- _Text extract_
- - - - - - -
The research included focus groups with children and parents. The research design included two structured question sets, one for the parents’ focus group and the other for the children’s. The project’s research team designed the list of questions. Members of the research team composed questions according to the aims of a wider project they are involved in. The aim of this project is to examine the role of parents, peers, and media in shaping materialism in children. These wider project data are provided by focus groups and questionnaires. This paper focuses only on the data from the focus groups related to child–parent communication. The questions for the project were compiled by studying the scientific literature and discussing them with the project members. The basis for questions related to child–parent communication was in the existing literature (Garison et al. 1999; Thaichon 2017).
Regarding the aim of this paper, parents were asked the following questions: Can you describe situations when your child asks you to buy him/her something? What does he/she ask for? What was the communication with the child after his/her request? Can you describe a situation in which a child has asked you to buy him/her something he/she saw in an advertisement or other media content, such as a cartoon or movie? How did you talk to the child about the request? Did you end up buying the item? Can you describe situations where your child asked you to buy him/her something because his/her friends and peers had it? What were those things? How did you respond to those requests? What did your communication look like?
- - - - - - -
- _Given task_
Write out, word for word, the part of the focus-group research text that starts at "The research included" and ends at "1999; Thaichon 2017).". The rows aren't needed.
- - - - - - -
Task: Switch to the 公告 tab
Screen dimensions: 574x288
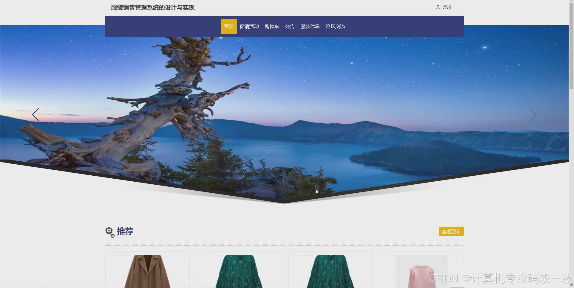Action: (289, 26)
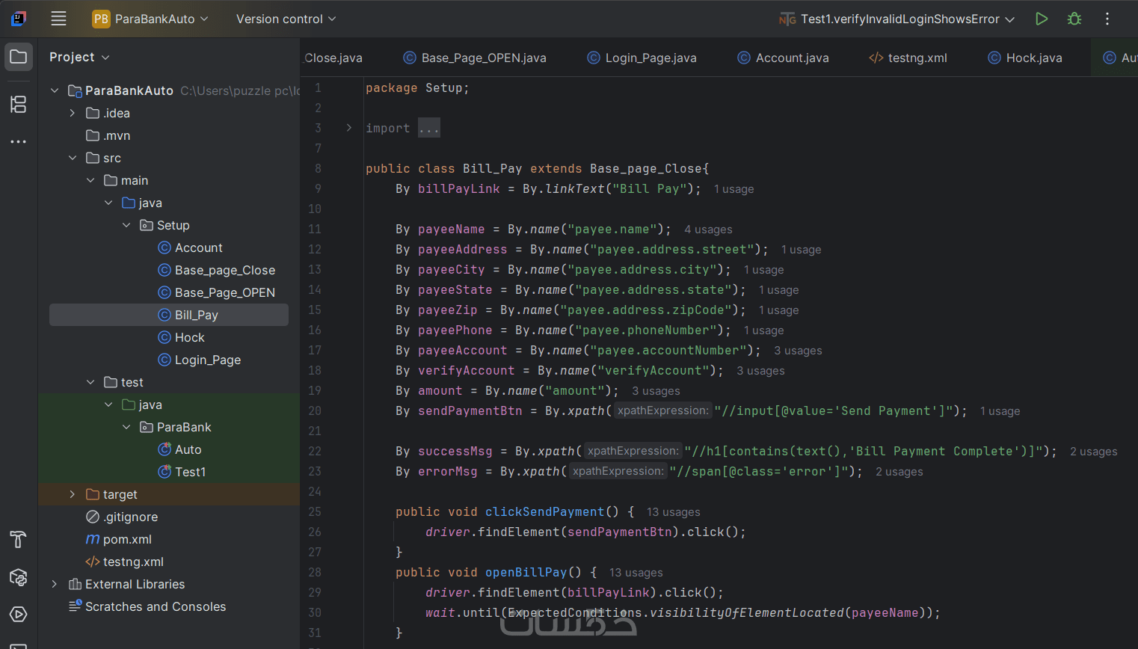Open the Services tool window icon
1138x649 pixels.
18,614
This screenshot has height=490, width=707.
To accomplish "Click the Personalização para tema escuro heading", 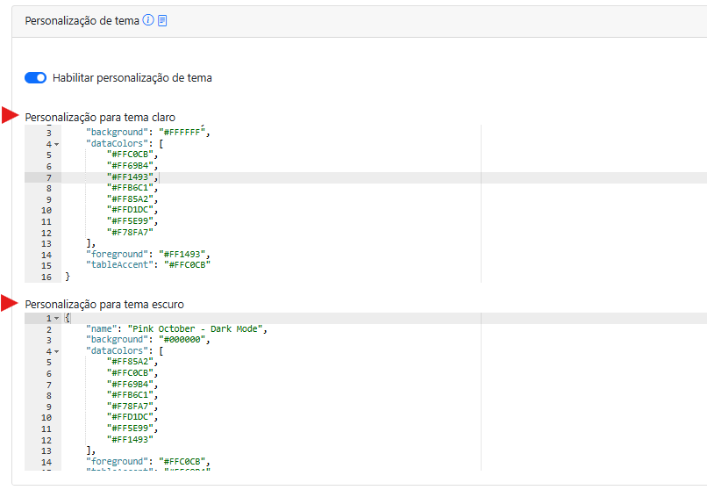I will pos(104,305).
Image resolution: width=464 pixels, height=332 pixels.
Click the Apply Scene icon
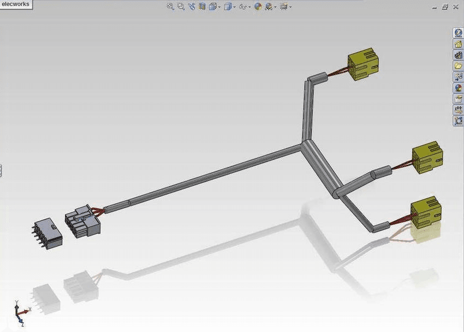[x=269, y=7]
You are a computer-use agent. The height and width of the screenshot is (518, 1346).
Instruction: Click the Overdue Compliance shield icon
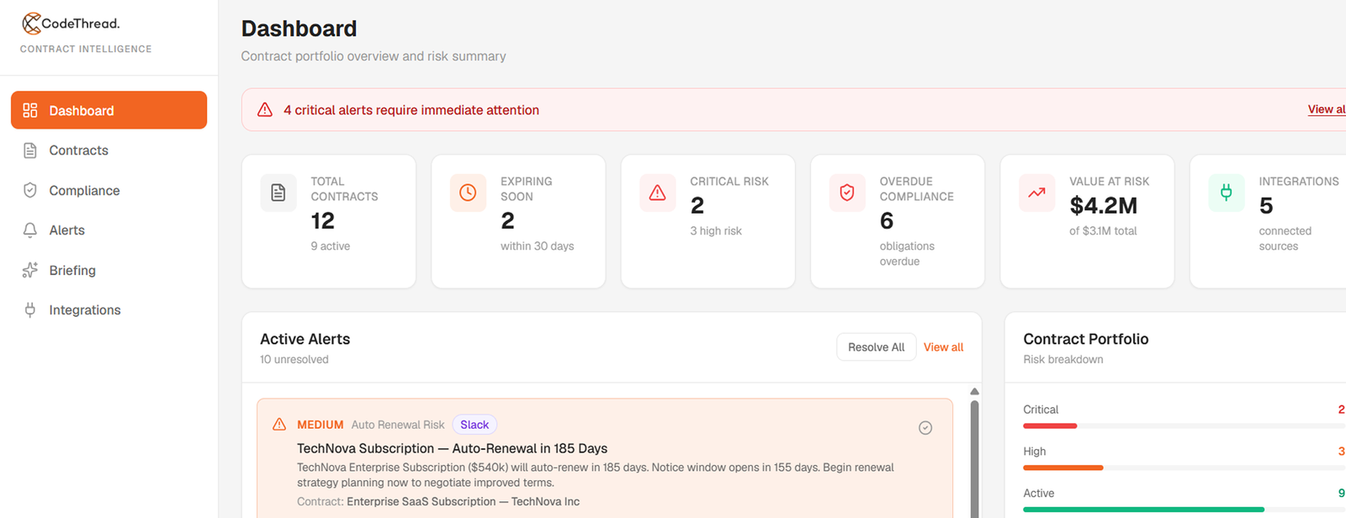click(x=847, y=193)
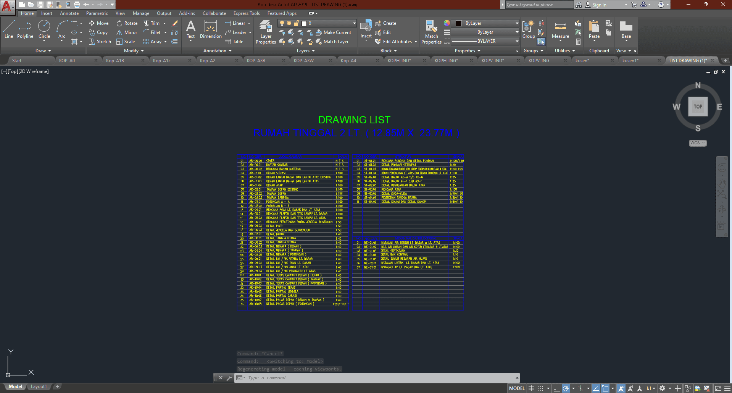Click Make Current layer button

(x=334, y=32)
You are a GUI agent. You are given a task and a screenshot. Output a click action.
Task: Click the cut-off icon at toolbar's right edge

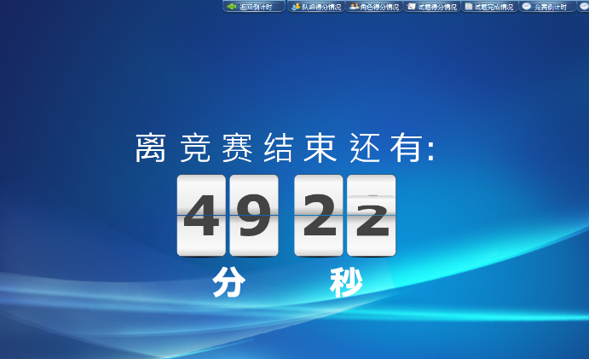[x=584, y=7]
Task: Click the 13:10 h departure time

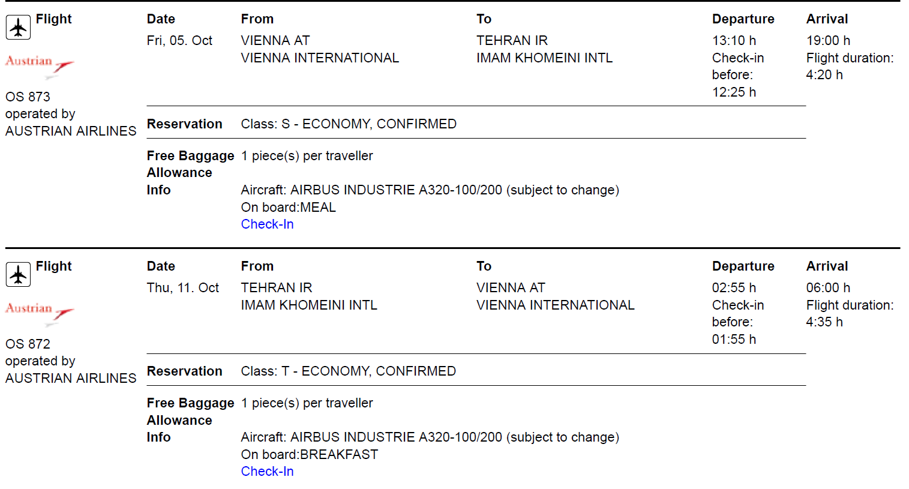Action: click(734, 40)
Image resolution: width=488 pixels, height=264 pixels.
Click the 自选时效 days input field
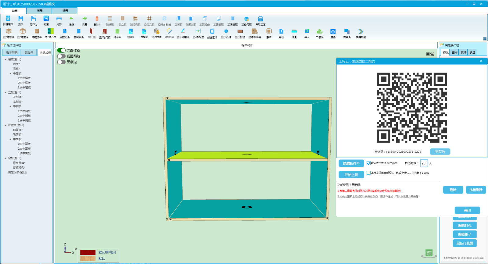coord(424,163)
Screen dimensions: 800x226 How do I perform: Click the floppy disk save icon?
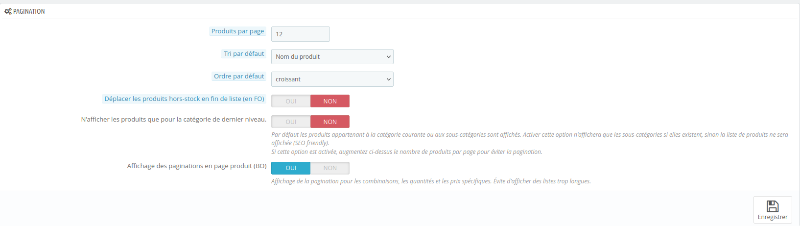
- - - - - - -
- _Exercise solution_
The research included focus groups with children and parents. The research design included two structured question sets, one for the parents’ focus group and the other for the children’s. The project’s research team designed the list of questions. Members of the research team composed questions according to the aims of a wider project they are involved in. The aim of this project is to examine the role of parents, peers, and media in shaping materialism in children. These wider project data are provided by focus groups and questionnaires. This paper focuses only on the data from the focus groups related to child–parent communication. The questions for the project were compiled by studying the scientific literature and discussing them with the project members. The basis for questions related to child–parent communication was in the existing literature (Garison et al. 1999; Thaichon 2017).